On Saturday I played a studio session for the USC student film composers: as a final project, they each write a cue for an existing movie, and they actually have the opportunity to record the cues with a studio orchestra. Most of the musicians were studio regulars, I guess, but there were several USC students, as well. I was a little nervous about it, since I recognized some good musicians there, and since I gave up a whole Saturday shortly before my recital, but I'm really glad I did it. It was fun! I might as well enjoy living in LA, right? [I realized that the studios we were at are the same that are reflected in the WB logo at the beginning of movies, with the rounded roofs of the lots and the water tower, and was probably more excited than I should have been.] Plus, it was really nice to make the composers happy so easily. I just played the music in front of me, and they were ecstatic to be able to record their demos! I mean, completely overjoyed. It was really cute, actually.

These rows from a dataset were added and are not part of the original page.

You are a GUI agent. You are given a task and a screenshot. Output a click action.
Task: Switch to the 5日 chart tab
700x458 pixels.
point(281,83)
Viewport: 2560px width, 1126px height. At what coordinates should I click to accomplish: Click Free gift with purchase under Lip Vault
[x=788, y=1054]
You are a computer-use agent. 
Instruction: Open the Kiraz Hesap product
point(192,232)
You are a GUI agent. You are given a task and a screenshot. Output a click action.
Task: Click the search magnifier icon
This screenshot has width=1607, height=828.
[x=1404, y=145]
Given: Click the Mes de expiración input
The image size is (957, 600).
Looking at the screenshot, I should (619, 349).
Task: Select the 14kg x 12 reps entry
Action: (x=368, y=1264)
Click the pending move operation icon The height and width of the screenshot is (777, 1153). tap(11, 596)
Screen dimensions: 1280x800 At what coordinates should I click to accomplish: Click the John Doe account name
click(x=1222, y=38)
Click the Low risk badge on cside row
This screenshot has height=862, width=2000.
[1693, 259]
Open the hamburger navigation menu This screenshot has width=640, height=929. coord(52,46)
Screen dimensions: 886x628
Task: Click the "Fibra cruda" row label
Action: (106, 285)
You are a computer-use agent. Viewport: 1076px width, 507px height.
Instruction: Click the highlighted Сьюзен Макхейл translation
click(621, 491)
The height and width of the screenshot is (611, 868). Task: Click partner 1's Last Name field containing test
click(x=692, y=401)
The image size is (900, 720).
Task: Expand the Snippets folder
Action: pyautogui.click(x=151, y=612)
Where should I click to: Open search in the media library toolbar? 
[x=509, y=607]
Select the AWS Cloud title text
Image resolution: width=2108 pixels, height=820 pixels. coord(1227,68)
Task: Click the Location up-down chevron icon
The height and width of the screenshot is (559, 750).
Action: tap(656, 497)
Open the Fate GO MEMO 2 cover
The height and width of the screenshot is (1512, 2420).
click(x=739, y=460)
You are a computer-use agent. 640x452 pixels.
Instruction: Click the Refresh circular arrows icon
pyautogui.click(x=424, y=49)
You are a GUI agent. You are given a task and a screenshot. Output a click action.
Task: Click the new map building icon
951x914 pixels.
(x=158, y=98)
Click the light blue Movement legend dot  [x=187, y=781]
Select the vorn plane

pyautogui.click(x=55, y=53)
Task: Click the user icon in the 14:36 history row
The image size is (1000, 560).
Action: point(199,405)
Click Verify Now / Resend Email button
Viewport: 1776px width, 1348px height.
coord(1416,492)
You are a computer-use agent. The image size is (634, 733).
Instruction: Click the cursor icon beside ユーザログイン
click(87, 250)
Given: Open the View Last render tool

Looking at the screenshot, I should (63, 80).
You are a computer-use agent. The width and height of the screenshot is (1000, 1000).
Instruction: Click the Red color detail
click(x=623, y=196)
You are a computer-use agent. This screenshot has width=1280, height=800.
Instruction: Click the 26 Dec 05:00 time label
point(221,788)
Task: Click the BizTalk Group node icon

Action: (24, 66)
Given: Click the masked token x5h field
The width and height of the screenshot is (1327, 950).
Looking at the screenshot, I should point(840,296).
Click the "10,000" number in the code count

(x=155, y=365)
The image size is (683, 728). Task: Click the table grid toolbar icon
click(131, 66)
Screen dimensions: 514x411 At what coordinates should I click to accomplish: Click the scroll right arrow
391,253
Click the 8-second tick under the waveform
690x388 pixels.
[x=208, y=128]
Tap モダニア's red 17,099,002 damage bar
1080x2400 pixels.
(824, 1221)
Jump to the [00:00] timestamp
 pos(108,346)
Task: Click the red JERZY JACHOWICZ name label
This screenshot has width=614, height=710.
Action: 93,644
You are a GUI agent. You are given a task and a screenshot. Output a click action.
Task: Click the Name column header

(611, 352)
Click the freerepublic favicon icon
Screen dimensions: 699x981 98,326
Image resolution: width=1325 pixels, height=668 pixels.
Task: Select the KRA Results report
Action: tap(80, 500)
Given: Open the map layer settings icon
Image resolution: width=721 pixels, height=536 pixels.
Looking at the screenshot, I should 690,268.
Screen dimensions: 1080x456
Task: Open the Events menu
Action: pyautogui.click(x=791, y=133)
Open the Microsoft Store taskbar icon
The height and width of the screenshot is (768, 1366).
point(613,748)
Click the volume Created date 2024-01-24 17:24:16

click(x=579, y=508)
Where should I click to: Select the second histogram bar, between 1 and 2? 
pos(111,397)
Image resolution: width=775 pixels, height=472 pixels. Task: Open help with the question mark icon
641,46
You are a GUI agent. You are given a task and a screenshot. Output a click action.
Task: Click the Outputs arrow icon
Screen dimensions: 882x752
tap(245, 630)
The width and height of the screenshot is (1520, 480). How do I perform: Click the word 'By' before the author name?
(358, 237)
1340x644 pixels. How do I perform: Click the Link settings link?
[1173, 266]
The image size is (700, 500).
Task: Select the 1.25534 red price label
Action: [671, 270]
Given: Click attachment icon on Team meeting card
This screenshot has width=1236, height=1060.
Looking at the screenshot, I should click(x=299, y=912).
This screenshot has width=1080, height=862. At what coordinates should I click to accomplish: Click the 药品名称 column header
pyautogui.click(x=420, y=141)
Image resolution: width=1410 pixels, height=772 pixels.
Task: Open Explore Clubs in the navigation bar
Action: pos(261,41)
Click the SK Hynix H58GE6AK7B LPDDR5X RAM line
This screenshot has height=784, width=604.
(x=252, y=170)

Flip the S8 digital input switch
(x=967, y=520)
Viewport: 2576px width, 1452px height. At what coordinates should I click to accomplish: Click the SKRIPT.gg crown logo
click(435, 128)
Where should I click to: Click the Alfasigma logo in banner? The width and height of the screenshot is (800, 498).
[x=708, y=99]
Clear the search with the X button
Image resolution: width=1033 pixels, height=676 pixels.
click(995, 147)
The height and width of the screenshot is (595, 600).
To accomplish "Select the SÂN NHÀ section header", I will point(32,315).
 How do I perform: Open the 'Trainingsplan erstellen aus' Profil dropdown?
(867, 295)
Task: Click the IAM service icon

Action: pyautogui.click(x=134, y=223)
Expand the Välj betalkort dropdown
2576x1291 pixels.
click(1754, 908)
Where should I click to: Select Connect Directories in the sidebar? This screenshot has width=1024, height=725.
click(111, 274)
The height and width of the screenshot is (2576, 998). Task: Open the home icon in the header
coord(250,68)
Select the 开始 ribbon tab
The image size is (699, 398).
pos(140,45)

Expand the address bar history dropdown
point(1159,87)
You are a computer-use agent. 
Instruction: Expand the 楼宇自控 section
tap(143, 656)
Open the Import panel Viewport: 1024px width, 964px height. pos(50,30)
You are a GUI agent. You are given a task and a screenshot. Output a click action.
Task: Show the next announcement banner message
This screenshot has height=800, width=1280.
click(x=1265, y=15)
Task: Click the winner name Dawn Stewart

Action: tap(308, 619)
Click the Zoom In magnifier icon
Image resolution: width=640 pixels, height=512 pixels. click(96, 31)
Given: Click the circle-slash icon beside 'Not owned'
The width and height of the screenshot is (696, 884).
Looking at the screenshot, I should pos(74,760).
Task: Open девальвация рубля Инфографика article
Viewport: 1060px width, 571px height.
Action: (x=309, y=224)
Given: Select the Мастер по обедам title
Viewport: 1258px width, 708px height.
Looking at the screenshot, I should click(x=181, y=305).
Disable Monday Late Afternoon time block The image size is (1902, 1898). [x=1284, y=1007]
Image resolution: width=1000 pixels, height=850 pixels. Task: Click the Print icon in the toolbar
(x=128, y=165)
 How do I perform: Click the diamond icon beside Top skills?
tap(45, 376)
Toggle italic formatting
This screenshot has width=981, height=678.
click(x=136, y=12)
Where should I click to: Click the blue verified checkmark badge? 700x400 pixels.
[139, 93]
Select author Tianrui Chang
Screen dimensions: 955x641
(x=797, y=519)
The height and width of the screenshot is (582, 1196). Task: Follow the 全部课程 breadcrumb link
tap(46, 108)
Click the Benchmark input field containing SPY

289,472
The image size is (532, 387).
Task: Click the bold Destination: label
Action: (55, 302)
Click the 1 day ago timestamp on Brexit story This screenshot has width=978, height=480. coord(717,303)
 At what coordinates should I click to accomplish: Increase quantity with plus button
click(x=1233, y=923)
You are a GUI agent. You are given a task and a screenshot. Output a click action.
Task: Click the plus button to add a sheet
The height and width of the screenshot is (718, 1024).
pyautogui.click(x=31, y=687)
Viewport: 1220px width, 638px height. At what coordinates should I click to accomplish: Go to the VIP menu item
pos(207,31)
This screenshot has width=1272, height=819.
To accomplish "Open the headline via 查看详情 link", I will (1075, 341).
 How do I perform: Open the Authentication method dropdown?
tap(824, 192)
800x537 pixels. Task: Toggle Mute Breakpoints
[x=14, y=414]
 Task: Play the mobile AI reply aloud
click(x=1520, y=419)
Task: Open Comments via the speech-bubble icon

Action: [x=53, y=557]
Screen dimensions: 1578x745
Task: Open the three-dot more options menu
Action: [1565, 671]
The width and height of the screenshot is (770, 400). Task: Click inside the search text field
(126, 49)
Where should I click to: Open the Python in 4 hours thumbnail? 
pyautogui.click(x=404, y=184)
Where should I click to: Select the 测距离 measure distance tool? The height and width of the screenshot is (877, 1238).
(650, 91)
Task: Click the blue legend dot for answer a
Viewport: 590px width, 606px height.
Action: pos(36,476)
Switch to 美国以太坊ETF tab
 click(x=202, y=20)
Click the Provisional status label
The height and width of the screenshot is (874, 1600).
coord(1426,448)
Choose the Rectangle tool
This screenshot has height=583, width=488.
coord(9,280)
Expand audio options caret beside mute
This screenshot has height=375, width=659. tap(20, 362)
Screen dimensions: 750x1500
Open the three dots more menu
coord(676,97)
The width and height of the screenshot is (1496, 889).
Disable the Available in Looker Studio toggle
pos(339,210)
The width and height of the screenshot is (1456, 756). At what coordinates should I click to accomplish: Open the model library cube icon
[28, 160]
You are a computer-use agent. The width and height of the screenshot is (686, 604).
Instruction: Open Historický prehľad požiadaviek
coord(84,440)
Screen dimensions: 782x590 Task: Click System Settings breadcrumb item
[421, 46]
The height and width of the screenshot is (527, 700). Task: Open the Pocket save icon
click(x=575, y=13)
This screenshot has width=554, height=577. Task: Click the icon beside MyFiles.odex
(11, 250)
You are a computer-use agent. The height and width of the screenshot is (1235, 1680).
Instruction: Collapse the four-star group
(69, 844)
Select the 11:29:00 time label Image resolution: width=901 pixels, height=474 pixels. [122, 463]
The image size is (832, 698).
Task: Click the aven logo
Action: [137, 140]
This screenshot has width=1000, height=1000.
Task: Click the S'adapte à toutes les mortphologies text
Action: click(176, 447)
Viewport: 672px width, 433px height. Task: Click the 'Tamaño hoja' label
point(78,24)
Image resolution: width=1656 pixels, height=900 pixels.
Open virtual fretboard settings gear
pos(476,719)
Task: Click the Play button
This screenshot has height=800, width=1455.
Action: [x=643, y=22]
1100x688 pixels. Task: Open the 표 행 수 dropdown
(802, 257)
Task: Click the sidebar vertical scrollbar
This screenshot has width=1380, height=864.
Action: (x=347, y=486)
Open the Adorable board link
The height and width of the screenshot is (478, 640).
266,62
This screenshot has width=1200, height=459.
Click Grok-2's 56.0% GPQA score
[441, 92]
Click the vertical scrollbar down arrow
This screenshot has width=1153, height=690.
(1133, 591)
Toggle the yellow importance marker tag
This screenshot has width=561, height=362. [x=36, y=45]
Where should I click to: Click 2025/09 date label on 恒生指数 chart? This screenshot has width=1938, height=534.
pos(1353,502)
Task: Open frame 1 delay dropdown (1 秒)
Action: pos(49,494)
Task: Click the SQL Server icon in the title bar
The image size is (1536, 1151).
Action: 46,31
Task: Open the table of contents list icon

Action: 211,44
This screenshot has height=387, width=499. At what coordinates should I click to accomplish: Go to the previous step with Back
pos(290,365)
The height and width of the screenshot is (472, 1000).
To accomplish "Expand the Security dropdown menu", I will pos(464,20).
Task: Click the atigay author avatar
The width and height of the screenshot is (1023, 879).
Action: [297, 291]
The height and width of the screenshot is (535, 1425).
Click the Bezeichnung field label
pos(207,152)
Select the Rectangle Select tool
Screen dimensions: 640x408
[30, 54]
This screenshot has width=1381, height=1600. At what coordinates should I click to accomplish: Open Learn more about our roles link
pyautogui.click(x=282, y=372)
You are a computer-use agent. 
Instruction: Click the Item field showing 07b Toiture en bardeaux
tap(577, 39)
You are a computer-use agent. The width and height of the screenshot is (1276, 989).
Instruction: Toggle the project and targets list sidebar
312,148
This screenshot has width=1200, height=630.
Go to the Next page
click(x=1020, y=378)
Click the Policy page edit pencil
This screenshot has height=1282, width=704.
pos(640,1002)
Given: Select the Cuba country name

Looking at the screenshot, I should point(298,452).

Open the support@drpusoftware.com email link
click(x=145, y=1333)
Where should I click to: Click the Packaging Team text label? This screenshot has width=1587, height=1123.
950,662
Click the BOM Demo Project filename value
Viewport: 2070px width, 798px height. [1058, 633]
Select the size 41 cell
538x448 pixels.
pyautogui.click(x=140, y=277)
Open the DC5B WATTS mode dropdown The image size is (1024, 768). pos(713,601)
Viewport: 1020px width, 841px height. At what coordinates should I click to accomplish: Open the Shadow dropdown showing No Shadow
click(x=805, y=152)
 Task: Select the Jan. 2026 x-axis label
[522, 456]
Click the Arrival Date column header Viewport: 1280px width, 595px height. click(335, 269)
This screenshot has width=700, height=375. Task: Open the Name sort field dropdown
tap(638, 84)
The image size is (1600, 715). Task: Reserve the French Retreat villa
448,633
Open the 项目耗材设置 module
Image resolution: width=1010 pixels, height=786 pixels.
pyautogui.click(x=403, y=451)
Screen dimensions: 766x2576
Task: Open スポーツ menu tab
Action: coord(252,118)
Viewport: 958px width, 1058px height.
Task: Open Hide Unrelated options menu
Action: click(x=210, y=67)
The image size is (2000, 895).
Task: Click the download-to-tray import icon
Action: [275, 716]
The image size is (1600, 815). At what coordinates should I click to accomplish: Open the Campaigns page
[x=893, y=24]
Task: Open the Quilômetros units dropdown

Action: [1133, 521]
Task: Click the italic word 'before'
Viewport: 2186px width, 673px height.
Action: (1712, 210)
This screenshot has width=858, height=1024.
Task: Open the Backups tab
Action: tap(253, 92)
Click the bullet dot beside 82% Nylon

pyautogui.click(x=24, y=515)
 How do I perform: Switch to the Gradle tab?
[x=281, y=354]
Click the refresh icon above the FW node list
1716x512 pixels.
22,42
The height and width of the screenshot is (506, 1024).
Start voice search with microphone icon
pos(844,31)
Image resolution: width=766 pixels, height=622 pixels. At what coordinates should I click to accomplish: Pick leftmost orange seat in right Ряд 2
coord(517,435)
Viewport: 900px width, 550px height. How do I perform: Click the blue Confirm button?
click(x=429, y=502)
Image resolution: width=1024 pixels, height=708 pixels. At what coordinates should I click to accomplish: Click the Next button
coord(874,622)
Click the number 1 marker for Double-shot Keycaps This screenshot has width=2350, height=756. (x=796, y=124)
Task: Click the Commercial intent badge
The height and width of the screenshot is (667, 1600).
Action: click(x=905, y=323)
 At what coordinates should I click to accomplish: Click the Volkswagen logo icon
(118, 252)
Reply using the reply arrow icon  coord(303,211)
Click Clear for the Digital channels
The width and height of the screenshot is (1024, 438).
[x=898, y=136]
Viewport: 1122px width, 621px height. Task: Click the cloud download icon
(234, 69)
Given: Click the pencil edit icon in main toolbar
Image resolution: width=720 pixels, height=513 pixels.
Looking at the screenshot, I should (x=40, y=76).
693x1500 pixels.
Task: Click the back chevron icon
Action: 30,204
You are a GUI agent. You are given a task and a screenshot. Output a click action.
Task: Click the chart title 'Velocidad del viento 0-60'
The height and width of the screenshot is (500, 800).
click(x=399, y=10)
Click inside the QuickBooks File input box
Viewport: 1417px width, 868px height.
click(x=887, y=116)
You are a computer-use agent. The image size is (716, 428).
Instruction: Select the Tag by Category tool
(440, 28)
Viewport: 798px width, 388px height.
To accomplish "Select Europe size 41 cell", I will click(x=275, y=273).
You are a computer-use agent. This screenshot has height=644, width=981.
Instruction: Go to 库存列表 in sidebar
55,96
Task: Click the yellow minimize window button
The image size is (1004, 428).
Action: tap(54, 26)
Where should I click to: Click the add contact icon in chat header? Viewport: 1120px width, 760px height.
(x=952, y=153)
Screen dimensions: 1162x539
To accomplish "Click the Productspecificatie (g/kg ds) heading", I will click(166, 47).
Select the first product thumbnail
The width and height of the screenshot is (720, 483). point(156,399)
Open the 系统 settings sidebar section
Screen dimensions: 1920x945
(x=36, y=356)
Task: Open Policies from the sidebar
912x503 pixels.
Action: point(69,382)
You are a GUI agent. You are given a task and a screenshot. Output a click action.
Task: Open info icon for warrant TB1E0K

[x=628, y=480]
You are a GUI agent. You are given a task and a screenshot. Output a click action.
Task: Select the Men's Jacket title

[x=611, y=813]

Of course, it started at 10 am, and I had just gotten my instruments out, tested some reeds, warmed up a little and it was time to start. Lo and behold, the first cue had a big English horn solo (I was playing second & EH). Good morning! Welcome to WB, Eastwood studio, now quick, read this solo five times!!! We rehearsed it once, then recorded several takes, trying to get the English horn loud enough, apparently. I'm not sure why they moved my mic away from me though . . . so I just played louder each time, and the orchestra played quieter. Anyway, it wasn't a difficult solo, sort of eastern-sounding (the cue was for Passion of the Christ), and it was fun to play, I really enjoyed it. And the rest of the cues were more relaxing after that. There were a lot of runs that you just have to approximate, since there's no time to practice. To a musician trained in classical music, this is confusing, since we're taught to obsess over everything to make it perfect. But when you have to play something as best you can in a few takes, you play differently, just making sure everything lines up [clic tracks are disconcerting at first, but eventually I came to appreciate them] and the effects come through. Pro studio musicians must be amazing sightreaders.
Playing the studio gig really made me realize how much fun it is to just play without thinking, just to love your instrument. There was no time to think or rehearse, so I just played. Completely the opposite of La Mer, which we're doing in Debut at the moment. The first few times we played the second movement, I totally freaked out about the opening solo, and it just sort of went by without my playing it. Since it's an excerpt I've spent some time with, I had so many ideas about what tempo it should be and where the phrase goes and how the grace notes should be (etc etc etc) that my brain was too bogged down to let me just relax and play the solo. I didn't get it until tonight's rehearsal, when we went back and fixed it. I was thinking, if I could somehow practice it so that I naturally incorporated some of the aspects I mentioned above, and then relax and play naturally and freely like I did at the studio, that would really be ideal. Easier said than done though! Plus, it's really different to play the excerpt than to actually have to take a tempo from a conductor and stick to it! I'm really glad to play the piece, though.
Well, I better get to work on that stupid paper. Or reeds. Goodnight.